Taken together, our current findings and previous literature support a hypothesis that alterations in glucose metabolism in specific brain regions associated with suicide attempter status in depression are related to altered serotonergic function and vary across a continuum from lowest to highest suicide risk. The rCMRglu patterns we observed were consistent with findings using other neuroimaging modalities assessing brain regional association with suicide attempter status (Jollant et al. 2008; Reisch et al. 2010).
Limitations
Since all but one subsequent suicide attempter had prior attempt history, indicating a trait susceptibility to suicidal behavior, it was not possible to determine whether rCMRglu prior to the first suicide attempt could predict future suicide attempt. Although subjects from this study overlap with our previous study of suicide lethality (Oquendo et al. 2003), for the present study we added a non-attempter group on the basis of depressed individuals who had data from a 2-year follow-up after their FDG-PET scan. Also, to increase the chance of detecting neurobiologic differences between attempters and non-attempters, we only included those suicide attempters whose attempt had occurred within 2 years before or after the FDG-PET. Too few bipolar subjects were included to evaluate BD separately.
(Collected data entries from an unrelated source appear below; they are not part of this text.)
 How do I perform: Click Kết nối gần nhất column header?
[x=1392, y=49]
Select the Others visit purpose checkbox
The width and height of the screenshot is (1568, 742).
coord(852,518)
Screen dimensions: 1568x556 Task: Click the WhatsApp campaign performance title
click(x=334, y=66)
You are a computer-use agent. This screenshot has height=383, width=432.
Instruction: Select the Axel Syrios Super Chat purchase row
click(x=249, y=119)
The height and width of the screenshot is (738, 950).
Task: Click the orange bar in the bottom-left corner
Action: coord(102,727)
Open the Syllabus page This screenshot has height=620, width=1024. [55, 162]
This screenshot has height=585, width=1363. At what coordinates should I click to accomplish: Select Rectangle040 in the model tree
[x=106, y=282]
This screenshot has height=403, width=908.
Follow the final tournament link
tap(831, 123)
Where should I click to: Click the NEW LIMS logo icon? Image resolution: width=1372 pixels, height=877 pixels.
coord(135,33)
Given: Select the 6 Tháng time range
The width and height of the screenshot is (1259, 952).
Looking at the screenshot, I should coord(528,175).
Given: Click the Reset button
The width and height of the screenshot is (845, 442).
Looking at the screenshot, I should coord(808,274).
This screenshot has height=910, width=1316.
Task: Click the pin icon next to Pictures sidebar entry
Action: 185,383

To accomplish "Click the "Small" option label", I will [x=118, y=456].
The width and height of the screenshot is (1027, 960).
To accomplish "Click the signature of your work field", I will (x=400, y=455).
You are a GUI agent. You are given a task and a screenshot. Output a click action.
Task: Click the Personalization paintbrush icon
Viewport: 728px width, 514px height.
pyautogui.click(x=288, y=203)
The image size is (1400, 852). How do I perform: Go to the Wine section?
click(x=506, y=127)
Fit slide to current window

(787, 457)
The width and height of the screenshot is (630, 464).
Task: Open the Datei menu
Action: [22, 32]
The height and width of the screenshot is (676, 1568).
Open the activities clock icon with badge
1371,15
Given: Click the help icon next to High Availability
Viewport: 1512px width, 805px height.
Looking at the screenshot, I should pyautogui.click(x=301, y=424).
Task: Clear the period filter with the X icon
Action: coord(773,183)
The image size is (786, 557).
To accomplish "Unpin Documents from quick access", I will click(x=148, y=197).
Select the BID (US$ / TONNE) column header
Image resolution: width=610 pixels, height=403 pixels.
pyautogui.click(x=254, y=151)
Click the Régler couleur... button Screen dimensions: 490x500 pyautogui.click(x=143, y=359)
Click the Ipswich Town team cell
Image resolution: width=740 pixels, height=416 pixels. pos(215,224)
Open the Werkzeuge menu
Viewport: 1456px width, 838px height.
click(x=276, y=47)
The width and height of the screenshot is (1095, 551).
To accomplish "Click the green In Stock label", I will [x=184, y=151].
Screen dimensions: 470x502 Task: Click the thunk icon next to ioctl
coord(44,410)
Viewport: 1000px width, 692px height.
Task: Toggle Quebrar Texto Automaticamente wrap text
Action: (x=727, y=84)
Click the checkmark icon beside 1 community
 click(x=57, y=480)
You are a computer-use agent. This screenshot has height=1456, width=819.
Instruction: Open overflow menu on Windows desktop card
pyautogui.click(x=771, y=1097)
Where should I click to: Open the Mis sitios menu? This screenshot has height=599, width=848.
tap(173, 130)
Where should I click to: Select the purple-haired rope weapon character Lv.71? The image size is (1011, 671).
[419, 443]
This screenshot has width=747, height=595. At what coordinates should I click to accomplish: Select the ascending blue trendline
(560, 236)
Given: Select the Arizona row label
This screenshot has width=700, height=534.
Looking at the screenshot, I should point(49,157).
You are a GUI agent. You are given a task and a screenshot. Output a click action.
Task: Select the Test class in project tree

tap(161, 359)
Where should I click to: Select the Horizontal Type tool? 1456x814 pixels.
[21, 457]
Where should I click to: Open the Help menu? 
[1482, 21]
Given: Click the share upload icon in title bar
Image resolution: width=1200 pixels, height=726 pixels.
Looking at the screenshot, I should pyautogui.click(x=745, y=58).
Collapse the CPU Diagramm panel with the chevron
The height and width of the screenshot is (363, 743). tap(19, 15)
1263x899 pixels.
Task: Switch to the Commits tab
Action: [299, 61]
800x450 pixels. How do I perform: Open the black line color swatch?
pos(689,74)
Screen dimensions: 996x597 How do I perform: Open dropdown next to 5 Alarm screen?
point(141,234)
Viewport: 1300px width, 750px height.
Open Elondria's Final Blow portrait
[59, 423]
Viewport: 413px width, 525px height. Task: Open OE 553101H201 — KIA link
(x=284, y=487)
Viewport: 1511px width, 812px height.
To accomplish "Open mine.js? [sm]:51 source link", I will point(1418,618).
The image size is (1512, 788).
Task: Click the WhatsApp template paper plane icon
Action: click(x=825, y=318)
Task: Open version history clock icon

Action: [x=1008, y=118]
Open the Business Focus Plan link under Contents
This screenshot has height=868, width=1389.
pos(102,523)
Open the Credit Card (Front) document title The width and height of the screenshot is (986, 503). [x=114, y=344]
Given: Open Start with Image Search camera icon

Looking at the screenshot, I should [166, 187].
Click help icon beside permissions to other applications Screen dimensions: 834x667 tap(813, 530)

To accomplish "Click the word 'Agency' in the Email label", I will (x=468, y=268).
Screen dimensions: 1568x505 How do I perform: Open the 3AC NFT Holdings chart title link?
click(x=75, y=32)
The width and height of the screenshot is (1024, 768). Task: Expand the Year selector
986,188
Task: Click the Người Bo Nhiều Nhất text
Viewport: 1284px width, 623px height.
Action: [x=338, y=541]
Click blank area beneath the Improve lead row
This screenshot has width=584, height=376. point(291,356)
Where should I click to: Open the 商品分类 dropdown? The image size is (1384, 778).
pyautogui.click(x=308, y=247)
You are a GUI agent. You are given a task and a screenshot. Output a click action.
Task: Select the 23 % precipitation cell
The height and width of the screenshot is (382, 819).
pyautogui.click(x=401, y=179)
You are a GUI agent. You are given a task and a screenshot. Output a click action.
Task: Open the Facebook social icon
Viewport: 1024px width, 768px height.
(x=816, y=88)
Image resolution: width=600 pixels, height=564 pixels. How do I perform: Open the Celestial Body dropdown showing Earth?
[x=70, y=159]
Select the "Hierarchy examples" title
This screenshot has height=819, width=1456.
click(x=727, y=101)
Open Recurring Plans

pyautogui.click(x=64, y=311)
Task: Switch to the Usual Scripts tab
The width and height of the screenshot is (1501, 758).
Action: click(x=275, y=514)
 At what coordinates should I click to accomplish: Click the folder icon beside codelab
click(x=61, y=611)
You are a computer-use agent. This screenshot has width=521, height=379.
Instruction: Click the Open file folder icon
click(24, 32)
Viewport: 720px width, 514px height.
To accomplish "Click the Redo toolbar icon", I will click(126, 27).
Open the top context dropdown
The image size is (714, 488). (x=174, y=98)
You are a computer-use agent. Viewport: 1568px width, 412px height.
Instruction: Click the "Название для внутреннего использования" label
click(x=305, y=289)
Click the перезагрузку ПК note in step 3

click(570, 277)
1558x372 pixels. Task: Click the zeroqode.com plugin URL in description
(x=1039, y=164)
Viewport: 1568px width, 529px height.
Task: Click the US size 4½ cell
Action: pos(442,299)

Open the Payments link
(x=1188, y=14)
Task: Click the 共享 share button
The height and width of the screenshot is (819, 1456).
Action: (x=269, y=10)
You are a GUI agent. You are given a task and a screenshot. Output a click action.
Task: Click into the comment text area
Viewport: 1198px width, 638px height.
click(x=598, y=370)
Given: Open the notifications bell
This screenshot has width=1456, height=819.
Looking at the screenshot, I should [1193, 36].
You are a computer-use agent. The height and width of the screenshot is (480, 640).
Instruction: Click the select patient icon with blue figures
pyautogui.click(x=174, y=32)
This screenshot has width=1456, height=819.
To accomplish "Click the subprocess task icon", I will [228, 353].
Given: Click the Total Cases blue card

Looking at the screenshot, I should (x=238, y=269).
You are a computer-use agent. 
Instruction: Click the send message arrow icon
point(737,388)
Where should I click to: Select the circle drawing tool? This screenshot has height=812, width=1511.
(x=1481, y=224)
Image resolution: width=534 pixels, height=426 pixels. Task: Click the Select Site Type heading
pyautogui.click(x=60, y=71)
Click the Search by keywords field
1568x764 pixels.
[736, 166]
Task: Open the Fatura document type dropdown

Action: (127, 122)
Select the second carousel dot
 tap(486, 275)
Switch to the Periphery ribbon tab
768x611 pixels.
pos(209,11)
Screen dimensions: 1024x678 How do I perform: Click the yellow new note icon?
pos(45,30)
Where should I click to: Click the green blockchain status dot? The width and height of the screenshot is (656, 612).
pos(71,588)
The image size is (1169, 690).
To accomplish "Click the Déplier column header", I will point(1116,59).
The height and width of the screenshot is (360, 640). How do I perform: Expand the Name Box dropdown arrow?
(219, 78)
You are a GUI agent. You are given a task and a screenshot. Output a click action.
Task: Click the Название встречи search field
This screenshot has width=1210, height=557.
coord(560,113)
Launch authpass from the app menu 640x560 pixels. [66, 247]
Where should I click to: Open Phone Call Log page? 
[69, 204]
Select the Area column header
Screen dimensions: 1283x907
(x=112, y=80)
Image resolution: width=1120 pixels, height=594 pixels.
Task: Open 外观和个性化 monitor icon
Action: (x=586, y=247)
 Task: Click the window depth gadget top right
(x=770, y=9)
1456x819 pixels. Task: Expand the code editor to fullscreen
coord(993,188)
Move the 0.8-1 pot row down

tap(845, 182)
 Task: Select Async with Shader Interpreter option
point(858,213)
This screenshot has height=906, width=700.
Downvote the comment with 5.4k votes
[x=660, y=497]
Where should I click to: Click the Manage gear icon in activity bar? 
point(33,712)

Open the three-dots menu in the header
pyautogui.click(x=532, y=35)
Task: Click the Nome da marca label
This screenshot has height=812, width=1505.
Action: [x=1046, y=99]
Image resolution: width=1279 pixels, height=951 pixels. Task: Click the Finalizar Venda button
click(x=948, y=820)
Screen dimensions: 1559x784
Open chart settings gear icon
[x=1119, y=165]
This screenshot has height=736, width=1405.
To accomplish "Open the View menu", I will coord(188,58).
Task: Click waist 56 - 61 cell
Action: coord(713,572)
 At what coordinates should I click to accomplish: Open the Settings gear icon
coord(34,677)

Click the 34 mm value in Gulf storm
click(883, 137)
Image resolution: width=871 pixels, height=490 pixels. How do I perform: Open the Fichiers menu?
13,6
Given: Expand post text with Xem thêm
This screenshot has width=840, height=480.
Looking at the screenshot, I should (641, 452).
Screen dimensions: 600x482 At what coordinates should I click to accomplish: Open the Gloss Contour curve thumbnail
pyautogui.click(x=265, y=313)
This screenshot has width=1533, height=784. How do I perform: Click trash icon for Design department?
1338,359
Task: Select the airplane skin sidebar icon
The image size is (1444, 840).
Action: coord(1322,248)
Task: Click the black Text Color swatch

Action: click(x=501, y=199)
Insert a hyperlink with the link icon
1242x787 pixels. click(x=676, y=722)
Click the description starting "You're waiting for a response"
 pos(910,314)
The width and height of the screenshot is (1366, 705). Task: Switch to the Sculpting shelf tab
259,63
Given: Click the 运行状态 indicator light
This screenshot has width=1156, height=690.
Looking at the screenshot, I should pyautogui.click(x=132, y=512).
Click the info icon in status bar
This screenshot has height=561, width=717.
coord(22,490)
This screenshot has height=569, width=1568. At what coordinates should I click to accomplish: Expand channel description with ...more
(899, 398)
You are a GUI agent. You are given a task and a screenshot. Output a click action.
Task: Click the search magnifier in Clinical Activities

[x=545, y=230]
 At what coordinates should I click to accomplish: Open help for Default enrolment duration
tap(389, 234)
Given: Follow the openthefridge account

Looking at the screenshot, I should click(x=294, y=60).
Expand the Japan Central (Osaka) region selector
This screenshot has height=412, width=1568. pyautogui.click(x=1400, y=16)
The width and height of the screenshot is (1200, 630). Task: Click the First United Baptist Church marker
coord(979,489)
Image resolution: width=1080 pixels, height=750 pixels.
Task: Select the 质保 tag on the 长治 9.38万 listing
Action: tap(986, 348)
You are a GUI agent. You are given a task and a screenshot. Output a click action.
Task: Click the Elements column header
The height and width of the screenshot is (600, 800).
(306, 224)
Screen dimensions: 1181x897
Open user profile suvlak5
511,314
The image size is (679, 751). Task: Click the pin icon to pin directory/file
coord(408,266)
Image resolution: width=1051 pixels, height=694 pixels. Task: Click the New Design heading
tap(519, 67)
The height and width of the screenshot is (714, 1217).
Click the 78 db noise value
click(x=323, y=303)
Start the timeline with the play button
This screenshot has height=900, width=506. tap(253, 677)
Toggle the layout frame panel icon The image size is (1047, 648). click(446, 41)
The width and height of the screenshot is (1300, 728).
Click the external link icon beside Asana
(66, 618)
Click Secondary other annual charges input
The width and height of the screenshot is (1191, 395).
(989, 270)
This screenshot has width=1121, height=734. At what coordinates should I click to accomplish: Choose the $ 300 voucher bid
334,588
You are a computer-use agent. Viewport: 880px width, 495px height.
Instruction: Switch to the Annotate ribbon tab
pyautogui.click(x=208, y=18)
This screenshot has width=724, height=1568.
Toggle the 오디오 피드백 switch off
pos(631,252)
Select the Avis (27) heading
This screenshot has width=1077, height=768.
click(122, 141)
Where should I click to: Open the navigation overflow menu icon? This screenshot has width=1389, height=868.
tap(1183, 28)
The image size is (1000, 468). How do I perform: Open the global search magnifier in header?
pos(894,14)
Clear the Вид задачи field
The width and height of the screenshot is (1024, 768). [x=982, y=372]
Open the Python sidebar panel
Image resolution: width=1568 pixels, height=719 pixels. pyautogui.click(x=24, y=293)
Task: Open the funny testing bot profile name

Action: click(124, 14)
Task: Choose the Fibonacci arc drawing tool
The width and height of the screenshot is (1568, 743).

The sample size also did not permit correction for additional covariates such as age at onset of depression or length of current major depressive episode. The findings are not likely to be due to the presence of comorbid BPD among suicide attempters since the rates did not differ in the two groups, and in fact there was a trend in toward fewer BPD among the suicide attempters in this sample. Moreover, the brain regions that distinguished attempters from non-attempters are not consistent with those previously reported by us in MDD subjects with and without BPD (Oquendo et al. 2005b). Findings are not likely due to differences in FEN pharmacokinetics between suicide attempters and non-attempters, because no between-group differences in FEN metabolite levels were seen on quantitative metabolite analysis. As this study included only patients with a major depressive episode, it is not known whether these findings reflect brain pathology in non-depressed suicide attempters.
Conclusions
This pilot study finds a link between specific brain regions and suicidal behavior/ideation in MDD that may be related to altered serotonergic functioning. Future studies must determine whether these regional brain differences in glucose uptake may be a predictive biomarker for suicide attempt risk.
Acknowledgements
This study was supported in part by grants MH079033, MH40695, and MH62185 from the National Institutes of Health, Bethesda, MD, and by the National Alliance for Research on Schizophrenia and Depression, Great Neck, New York. We thank Ramin V. Parsey, M.D.Ph.D. for his critical reading of the manuscript.
Footnotes
Conflicts of Interest: Dr. Oquendo has received an unrestricted educational grant from Eli Lilly and has served as a consultant to Pfizer Inc. Dr. Mann received unrelated past imaging grants from GSK and Novartis. Dr. Sublette has received a donation of nutritional supplements from Unicity, International, for an unrelated study. All other authors report no competing interests to disclose.